お願いして、縋って、畏れてくれる貴女の表情、言葉、仕草のひとつひとつが、何より嬉しかった。私は貴女の身代わり地蔵ですから。
ほら。あの晩から徐々に首に傷が入って、もう、今にも頭が落ちそうなのです。そういうわけで、どうしても貴女に会っておきたかったのです。
私が今まで貴女を見捨てたことがありましたか? ないでしょう? もっと早く、子供の頃のように頼ってくれていたなら、ここまで堕落することはなかったのに……貴女はどうして私を捨てたのですか?
廃寺の一件から、私のことが怖くなったのですか? まったく……この町も余所からの移住者が増え、地蔵信仰はすっかり時代遅れですし、地蔵の存在なんか信じようと信じまいと個人の自由になってしまって、貴女みたいな子供はずいぶん少なくなりました。ああ、傷口が痒い。

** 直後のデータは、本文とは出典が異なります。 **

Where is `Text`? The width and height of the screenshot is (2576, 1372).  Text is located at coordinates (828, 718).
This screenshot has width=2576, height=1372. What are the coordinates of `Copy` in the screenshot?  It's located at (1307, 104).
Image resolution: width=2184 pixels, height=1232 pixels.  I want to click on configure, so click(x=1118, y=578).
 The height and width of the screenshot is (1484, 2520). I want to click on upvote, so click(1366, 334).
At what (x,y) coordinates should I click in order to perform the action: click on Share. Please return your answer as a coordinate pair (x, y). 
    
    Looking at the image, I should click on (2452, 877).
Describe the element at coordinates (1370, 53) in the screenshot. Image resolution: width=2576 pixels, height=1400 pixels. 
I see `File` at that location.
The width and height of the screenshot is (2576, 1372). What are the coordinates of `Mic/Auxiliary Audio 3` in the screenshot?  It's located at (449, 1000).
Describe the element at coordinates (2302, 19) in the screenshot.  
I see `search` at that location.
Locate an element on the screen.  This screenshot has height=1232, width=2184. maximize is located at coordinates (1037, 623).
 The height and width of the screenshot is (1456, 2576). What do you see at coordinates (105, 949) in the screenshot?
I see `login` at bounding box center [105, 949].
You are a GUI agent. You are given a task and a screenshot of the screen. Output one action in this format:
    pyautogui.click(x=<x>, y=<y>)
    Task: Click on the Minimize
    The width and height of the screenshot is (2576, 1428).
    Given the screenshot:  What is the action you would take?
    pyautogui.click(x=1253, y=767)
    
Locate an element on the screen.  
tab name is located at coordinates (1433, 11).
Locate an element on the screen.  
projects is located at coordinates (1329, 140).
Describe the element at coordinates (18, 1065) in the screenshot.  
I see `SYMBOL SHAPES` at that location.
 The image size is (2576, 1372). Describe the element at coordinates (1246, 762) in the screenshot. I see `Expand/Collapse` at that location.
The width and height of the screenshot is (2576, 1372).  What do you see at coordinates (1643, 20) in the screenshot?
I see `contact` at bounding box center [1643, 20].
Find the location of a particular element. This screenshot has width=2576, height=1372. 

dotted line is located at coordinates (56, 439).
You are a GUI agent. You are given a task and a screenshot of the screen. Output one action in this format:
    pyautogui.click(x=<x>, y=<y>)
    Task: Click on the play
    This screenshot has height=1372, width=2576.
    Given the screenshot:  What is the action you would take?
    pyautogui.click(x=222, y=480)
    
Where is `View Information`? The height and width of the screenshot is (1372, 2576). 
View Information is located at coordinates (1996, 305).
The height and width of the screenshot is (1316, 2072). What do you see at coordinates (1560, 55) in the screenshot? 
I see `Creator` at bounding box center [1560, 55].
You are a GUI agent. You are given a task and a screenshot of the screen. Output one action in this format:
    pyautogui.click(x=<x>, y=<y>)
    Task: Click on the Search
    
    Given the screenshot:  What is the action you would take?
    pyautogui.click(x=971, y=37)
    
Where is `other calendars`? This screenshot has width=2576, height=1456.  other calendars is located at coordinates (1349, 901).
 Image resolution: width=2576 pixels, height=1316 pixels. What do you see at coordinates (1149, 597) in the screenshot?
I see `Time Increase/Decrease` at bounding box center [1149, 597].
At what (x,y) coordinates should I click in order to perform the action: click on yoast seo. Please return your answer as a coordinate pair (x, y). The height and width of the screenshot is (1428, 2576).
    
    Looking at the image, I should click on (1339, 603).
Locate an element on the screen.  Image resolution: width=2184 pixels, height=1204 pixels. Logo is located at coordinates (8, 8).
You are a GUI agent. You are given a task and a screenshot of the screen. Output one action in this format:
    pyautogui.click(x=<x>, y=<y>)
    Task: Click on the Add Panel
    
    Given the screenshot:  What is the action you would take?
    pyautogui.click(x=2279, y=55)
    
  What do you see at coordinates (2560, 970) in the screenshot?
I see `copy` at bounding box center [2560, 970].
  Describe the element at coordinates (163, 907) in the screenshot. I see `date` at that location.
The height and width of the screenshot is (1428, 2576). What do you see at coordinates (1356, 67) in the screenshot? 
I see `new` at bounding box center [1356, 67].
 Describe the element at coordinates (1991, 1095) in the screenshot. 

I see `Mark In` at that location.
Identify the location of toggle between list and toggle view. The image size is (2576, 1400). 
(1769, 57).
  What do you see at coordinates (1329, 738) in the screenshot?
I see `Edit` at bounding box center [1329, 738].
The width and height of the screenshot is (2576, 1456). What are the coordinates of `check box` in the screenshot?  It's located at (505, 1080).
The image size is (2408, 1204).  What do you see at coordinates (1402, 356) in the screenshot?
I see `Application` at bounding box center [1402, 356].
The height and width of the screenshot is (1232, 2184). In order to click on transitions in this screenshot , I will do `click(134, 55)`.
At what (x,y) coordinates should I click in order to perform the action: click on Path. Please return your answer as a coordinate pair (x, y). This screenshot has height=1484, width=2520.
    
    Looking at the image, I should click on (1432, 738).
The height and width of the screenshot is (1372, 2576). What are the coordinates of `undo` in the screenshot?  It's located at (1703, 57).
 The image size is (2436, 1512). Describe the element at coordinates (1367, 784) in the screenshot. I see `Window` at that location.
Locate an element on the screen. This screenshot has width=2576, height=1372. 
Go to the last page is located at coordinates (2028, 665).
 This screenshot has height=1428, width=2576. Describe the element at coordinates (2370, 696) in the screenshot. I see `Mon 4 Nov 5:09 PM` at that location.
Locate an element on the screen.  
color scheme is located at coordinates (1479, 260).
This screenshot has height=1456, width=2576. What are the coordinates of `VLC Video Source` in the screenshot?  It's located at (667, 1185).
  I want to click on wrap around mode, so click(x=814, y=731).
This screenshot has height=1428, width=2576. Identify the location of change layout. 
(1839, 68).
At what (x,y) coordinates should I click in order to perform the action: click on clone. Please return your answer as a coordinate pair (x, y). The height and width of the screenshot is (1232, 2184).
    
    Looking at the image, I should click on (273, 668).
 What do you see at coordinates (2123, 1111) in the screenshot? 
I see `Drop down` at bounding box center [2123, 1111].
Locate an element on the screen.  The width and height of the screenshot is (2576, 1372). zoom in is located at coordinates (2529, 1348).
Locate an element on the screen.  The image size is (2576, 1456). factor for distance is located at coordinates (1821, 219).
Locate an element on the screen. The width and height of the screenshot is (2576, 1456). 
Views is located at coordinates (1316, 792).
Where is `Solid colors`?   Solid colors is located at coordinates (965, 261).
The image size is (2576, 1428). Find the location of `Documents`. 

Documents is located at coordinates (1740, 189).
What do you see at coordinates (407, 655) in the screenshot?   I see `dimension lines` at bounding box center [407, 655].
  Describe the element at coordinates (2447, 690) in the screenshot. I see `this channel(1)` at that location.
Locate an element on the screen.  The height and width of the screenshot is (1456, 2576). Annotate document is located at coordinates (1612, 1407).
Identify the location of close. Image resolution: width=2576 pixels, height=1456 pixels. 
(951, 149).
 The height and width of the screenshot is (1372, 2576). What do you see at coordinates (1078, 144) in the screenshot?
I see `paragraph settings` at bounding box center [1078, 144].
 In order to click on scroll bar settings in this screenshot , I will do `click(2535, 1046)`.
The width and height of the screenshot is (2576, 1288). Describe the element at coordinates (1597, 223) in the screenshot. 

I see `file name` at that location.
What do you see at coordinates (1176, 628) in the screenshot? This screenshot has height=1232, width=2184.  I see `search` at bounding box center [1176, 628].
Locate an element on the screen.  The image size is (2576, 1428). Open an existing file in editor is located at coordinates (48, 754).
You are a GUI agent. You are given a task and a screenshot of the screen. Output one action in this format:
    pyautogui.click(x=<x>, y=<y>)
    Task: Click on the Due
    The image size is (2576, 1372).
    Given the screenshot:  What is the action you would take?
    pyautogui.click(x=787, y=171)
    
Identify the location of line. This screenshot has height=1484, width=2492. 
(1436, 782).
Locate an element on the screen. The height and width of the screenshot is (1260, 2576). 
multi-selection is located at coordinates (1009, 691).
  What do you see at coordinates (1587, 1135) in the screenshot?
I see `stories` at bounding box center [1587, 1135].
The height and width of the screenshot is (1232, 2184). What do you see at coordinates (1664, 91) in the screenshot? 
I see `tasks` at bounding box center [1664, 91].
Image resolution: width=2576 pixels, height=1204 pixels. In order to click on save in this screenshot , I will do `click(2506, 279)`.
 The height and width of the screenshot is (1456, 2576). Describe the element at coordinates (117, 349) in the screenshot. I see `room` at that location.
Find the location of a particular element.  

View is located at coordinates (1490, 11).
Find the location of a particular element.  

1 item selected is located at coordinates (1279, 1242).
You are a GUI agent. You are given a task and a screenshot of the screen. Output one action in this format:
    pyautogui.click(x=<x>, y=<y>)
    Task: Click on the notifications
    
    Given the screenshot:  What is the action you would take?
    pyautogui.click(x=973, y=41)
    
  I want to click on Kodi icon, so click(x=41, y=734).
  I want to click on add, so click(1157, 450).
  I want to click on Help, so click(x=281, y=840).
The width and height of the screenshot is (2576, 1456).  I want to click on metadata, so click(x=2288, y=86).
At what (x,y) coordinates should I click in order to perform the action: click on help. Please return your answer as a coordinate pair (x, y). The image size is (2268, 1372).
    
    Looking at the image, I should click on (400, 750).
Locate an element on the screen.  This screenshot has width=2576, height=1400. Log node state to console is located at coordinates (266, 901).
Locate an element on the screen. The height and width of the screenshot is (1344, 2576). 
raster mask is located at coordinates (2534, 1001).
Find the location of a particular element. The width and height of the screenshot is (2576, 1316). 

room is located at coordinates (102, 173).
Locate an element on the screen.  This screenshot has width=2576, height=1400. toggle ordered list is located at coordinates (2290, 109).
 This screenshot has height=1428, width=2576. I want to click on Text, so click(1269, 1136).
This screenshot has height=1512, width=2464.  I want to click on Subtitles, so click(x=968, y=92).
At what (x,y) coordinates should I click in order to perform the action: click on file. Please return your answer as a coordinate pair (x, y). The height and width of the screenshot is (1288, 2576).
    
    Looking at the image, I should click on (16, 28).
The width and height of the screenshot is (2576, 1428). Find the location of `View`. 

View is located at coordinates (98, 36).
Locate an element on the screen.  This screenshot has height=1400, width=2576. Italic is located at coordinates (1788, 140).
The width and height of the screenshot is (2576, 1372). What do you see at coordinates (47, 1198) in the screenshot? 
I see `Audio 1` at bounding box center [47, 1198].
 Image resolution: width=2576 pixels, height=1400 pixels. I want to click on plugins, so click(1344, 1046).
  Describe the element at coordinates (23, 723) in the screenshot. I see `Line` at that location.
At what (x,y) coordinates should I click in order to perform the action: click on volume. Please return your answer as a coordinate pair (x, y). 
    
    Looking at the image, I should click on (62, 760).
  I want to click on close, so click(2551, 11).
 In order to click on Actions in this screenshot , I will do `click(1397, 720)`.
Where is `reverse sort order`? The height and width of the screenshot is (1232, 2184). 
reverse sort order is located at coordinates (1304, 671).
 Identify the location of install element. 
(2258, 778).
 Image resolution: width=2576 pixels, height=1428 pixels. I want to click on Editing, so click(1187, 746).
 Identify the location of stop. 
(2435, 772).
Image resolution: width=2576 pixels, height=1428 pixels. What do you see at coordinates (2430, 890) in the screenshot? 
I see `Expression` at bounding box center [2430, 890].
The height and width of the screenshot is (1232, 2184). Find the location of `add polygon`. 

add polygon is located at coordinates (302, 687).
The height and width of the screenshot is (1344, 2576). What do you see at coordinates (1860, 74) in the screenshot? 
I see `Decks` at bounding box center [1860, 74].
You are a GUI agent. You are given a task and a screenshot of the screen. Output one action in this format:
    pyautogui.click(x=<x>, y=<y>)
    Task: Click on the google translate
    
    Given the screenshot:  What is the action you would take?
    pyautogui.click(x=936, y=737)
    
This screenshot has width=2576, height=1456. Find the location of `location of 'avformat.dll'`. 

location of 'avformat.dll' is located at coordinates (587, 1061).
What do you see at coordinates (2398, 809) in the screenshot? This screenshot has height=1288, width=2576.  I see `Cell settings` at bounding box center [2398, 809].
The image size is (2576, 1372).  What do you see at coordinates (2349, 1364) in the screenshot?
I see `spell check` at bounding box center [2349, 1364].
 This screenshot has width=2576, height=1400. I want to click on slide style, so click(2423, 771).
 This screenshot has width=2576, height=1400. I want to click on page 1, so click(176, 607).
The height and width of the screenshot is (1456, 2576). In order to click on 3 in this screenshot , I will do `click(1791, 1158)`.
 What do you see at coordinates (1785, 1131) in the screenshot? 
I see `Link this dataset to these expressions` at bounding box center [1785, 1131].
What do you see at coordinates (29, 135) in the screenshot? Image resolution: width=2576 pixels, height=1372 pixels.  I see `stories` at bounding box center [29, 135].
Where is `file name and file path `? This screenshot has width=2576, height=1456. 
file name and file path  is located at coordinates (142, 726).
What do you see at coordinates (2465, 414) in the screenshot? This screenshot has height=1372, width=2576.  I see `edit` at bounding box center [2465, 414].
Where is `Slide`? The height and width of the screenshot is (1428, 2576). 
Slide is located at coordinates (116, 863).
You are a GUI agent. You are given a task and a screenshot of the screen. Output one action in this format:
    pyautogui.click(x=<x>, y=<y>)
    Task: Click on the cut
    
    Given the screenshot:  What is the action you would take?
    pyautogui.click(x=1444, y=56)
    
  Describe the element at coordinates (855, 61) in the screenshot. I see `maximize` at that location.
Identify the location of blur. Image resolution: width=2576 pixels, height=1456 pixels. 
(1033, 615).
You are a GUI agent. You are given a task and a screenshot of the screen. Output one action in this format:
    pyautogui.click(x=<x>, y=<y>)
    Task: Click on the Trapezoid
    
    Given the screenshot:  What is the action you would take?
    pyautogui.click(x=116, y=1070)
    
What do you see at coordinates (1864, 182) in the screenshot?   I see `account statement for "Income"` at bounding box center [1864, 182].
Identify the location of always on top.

身代わり地蔵の役目は終わります。最後に、貴女の借金も、汚名も、罪も、何もかも全部を背負ってあげるつもりです。
でも、まだ身代わりになるには足りません。貴女はこの先も、これまでと同じような、あるいはもっと取り返しのつかない罪を犯すことでしょう。何度も立ったような窮地にまた立たされて、泣いて助けを乞うでしょう。今までずっとそうだったのだから。そんなとき貴女は私というよすが無しに乗り越えられるでしょうか。生きてゆけるでしょうか。ゆけないでしょうね。ですから私がいなくなる前に、貴女が先に旅立つべきだと思ったのです。誰も身代わりにできない人生は恐ろしいでしょう? 可哀相に、そんなにつよく御守りを握って、怯えているのですね。
大丈夫。もう、そこのクローゼットに縄を結んであります。苦しいのは一瞬です。はい。踏み台に立って。首を入れて。こらこら、抵抗しないでください。私に任せていれば、これまでのように、私がどうにかしてあげますから安心してくださいねっ!